On Android, notification icons appear in the upper left corner of your screen and stay there until you either dismiss or act on them. So even if your phone is sitting in your pocket all day, you’ll know that you get email or missed a call in just a glance. Windows 8.1’s notifications look more like subliminal messages than custom alerts as they disappear from the screen in just 5 seconds, which you could miss if your eye isn’t affixed to the upper right-hand corner of the screen at all times. Fix It: To make Notifications stay on screen until you remove them manually, just navigate to the HKEY_CURRENT_USER/Control Panel/Accessibility key in the registry editor, then double click MessageDuration and add a decimal value of 4294967295.

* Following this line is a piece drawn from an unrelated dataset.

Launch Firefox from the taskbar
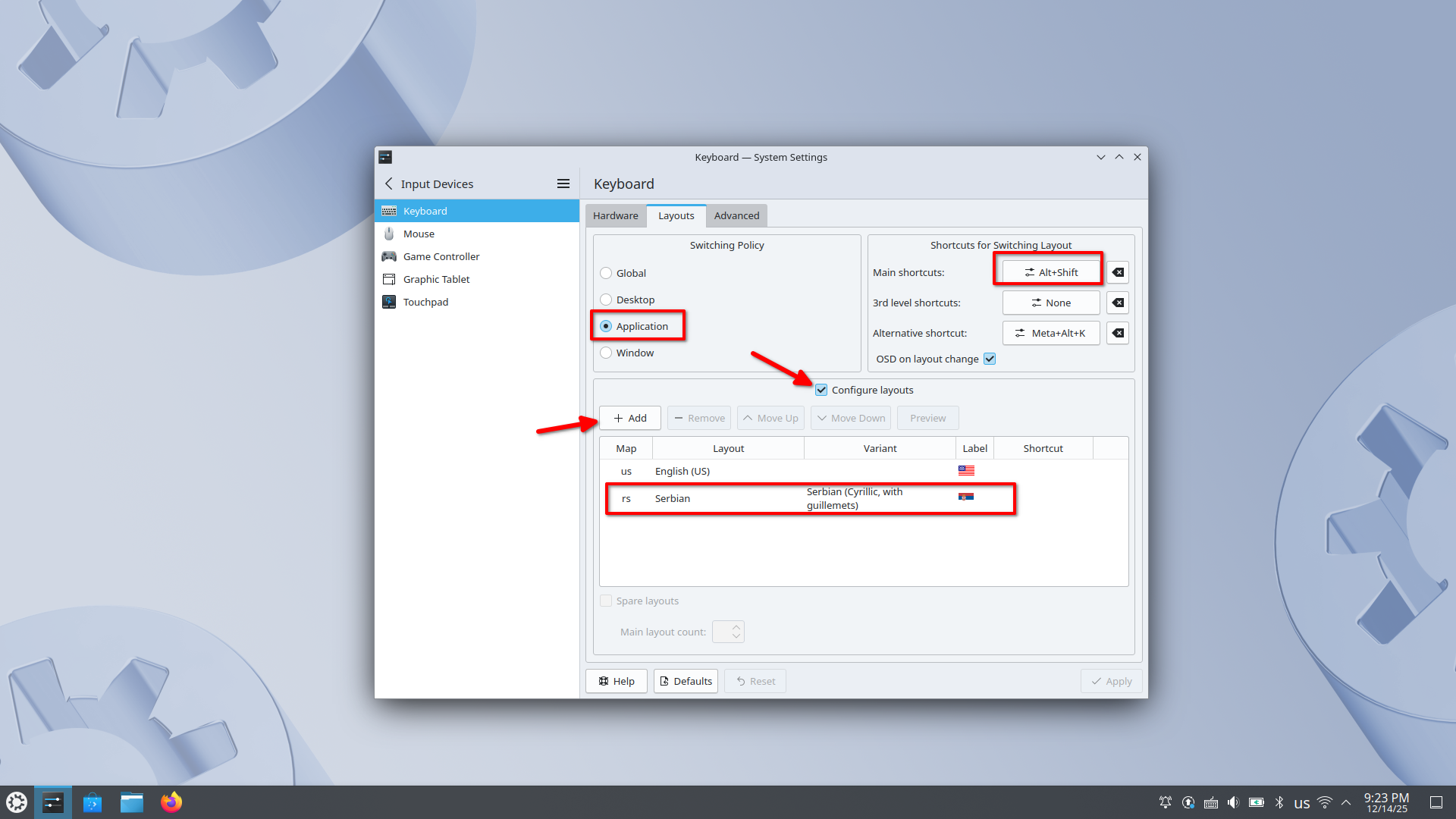 pyautogui.click(x=171, y=802)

Microsoft has integrated its SkyDrive cloud storage feature even more deeply in Windows 8.1 than Windows 8, providing both desktop and Modern UI clients. However, in the name of conserving hard drive space, the application now uses what it calls "smart files," a feature which only stores some of your files locally, but makes it look as if all of them are available. When you unexpectedly lose your Internet connection and try to access one of these files, you’ll be in for a really bad surprise. Fix It: To make sure that SkyDrive actively downloads all of your files to your local hard drive, open File Explorer on the desktop. Then right click on the SkyDrive icon and select "Make available offline."
If you need a nanny watching your every move and scolding you for downloading from the wrong crowd, Windows 8.1 has you covered. Like Windows 8, the new OS has SmartScreen Filter, the digital equivalent of a nun with a really long ruler, waiting to smack you down if you try to install software it doesn’t know about, including programs you wrote yourself. Fix It: Declare your independence from SmartScreen Filter by searching for and opening the Action center, clicking Change Windows SmartScreen Filter settings in the left window pane and selecting “Don’t do anything (turn off Windows SmartScreen Filter)” from the menu that appears.

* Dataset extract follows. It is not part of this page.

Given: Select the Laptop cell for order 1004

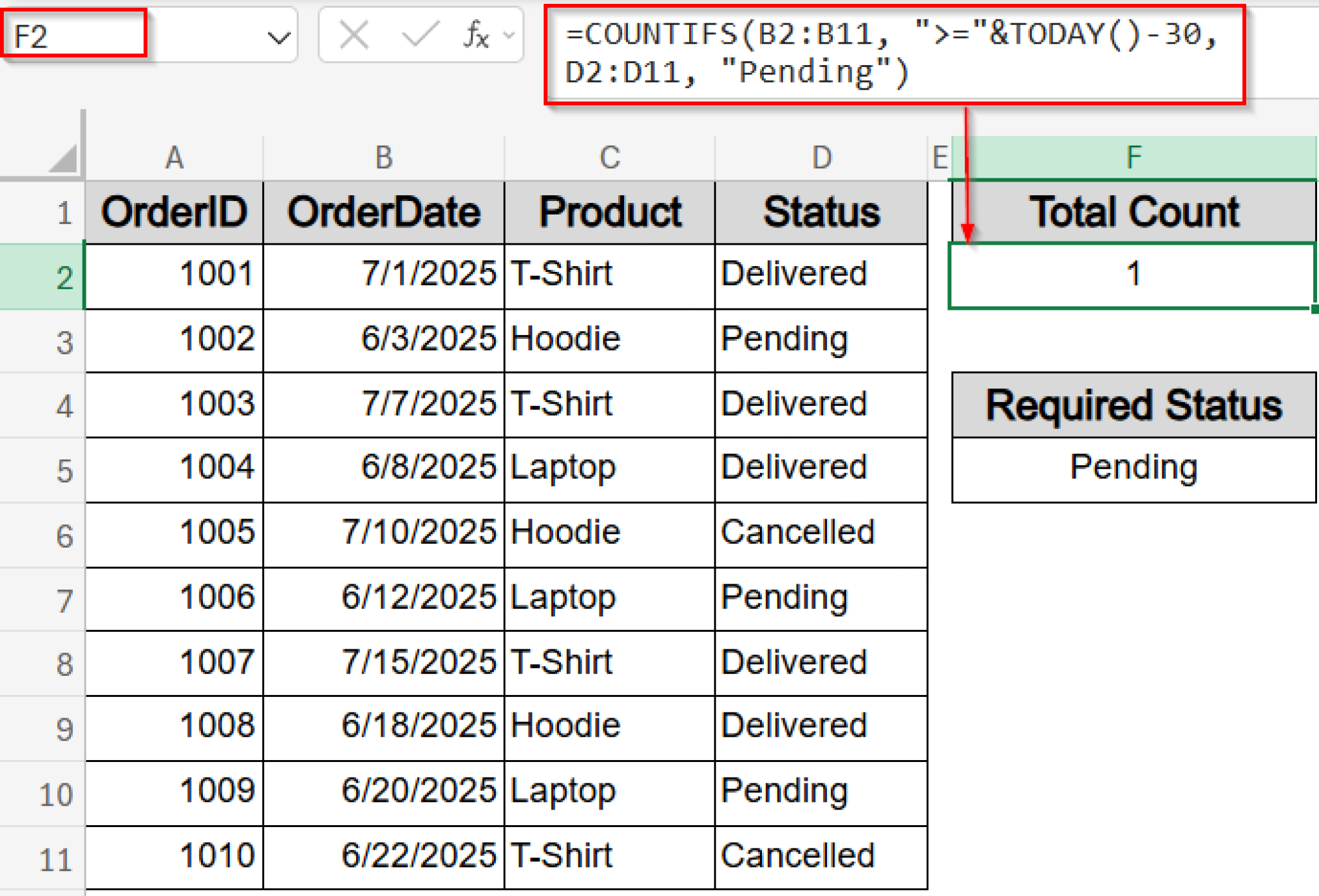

Because it’s made for a new generation of "always-on" tablets and Ultrabooks, Windows 8.1 makes it harder to shut down than on Windows 7 or XP, burying the feature three or four clicks away from where you are at any given time. The easiest way to find the shutdown option is to bring up the charms menu, hit settings, then hit the power button and select Shutdown. Fix It: If you want to shut down more quickly, simply right click on the desktop and select Shortcut from the New menu. Then enter the command "shutdown /s /t 0" into the dialog box that appears and click Next.
On a tablet or a phone, a lock screen makes a little sense because it’s so easy to hit the wake button and accidentally touch the screen. However, on a laptop where you already have password protection, the lock screen is nothing more than a roadblock that makes you click one extra time before you can start or wake your PC. Fix It: To get rid of Windows 8.1’s time-wasting lock screen and boot directly to the password prompt, open the registry editor, navigate to HKEY_LOCAL_MACHINE\SOFTWARE\Policies\Microsoft\Windows\Personalization, right click in the right window pane, create a DWORD Value named NoLockScreen and assign it a value of 1.